━━━━━ MATERIAL

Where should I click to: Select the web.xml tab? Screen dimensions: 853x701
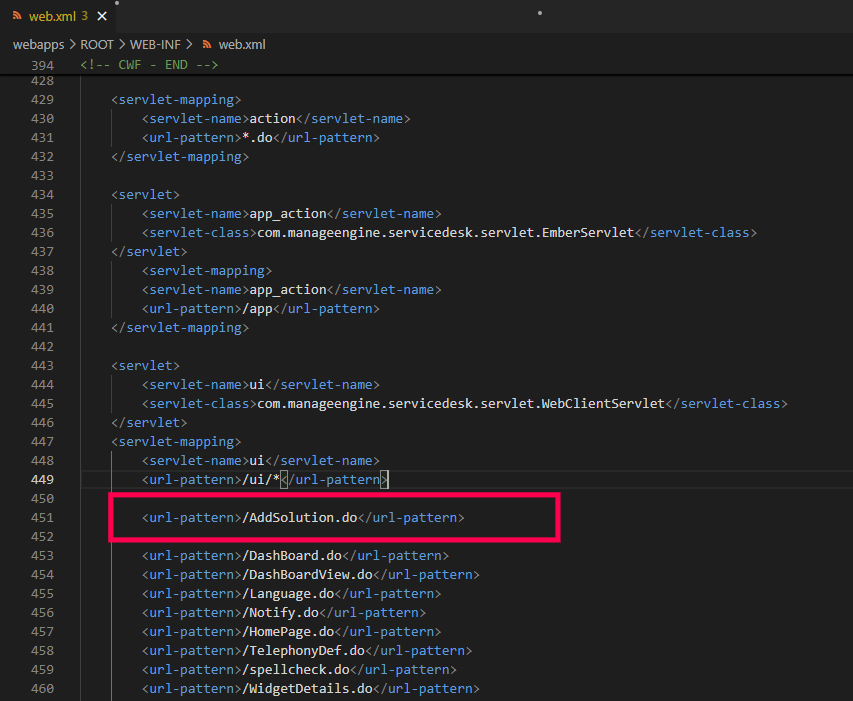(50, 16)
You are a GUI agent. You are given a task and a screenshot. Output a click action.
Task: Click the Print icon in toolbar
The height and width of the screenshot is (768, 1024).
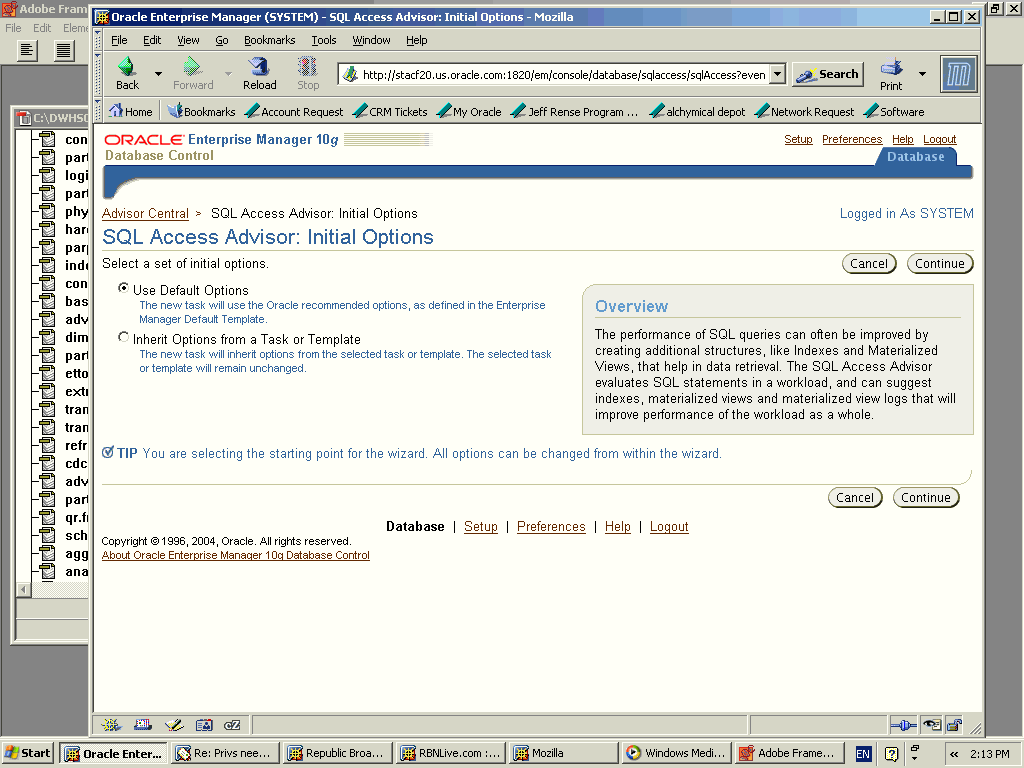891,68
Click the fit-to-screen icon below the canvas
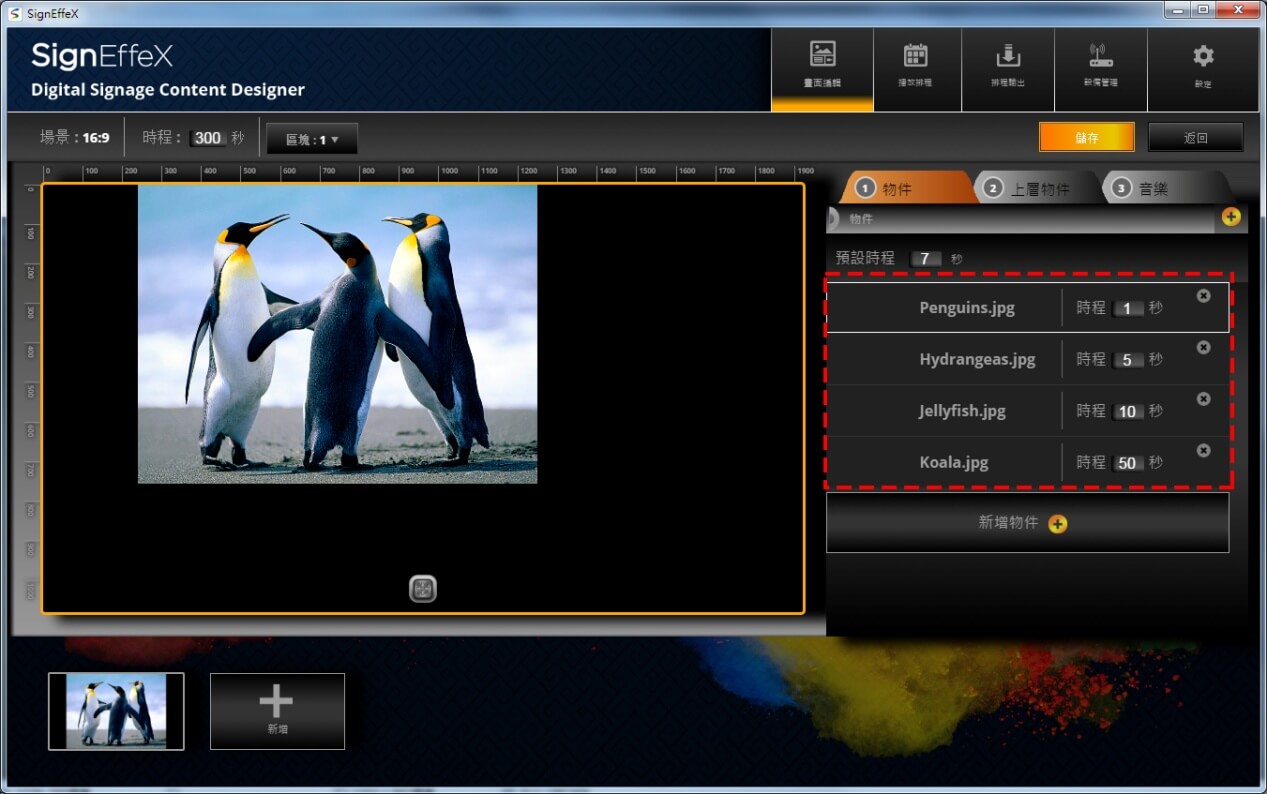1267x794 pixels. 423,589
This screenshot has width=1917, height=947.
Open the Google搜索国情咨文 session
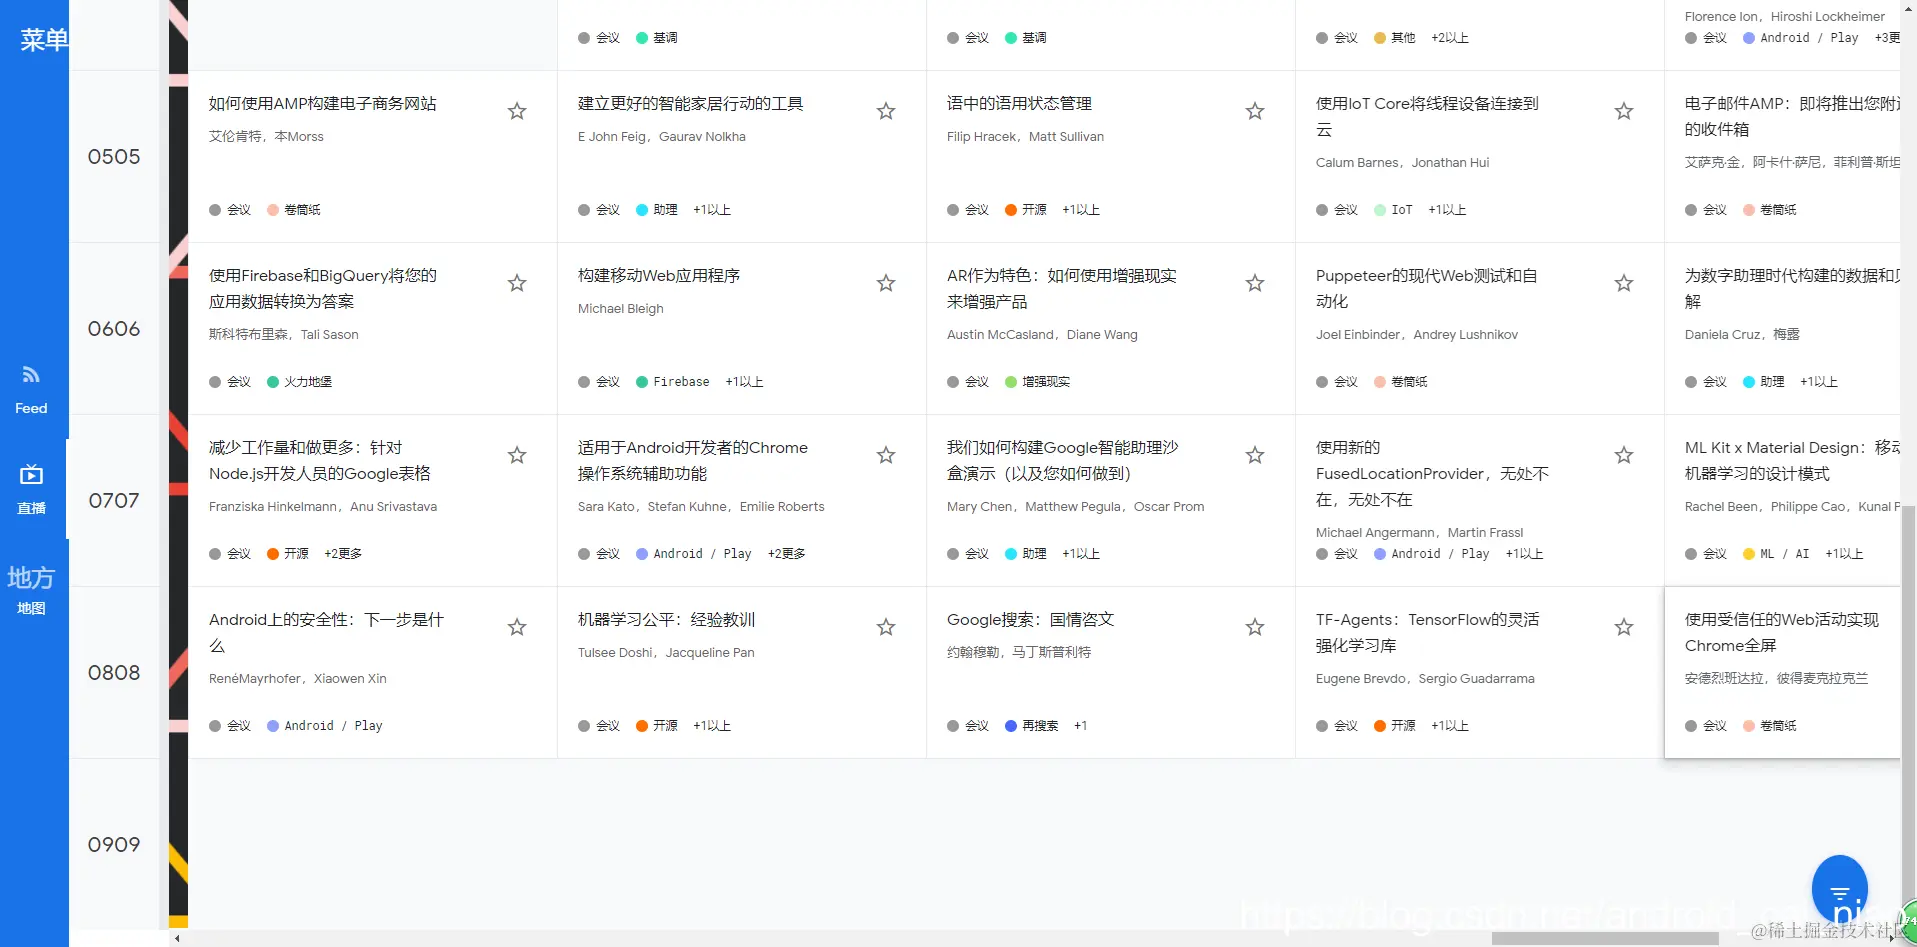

━━━━━━━━━━

> EXERCISE PROMPT: Switch every "screenshot" in the lines above to "screen capture", leaving everything else unchanged. Omit the pictures from your version.

> TASK RESULT:
Where should I click to: Select the web.xml tab? Screen dimensions: 853x701
(50, 16)
You are a GUI agent. You are given a task and a screen capture. Output a click action.
Task: Click the Print icon in toolbar
The height and width of the screen capture is (768, 1024).
891,68
Click the fit-to-screen icon below the canvas
1267x794 pixels. 423,589
This screen capture has width=1917, height=947.
Open the Google搜索国情咨文 session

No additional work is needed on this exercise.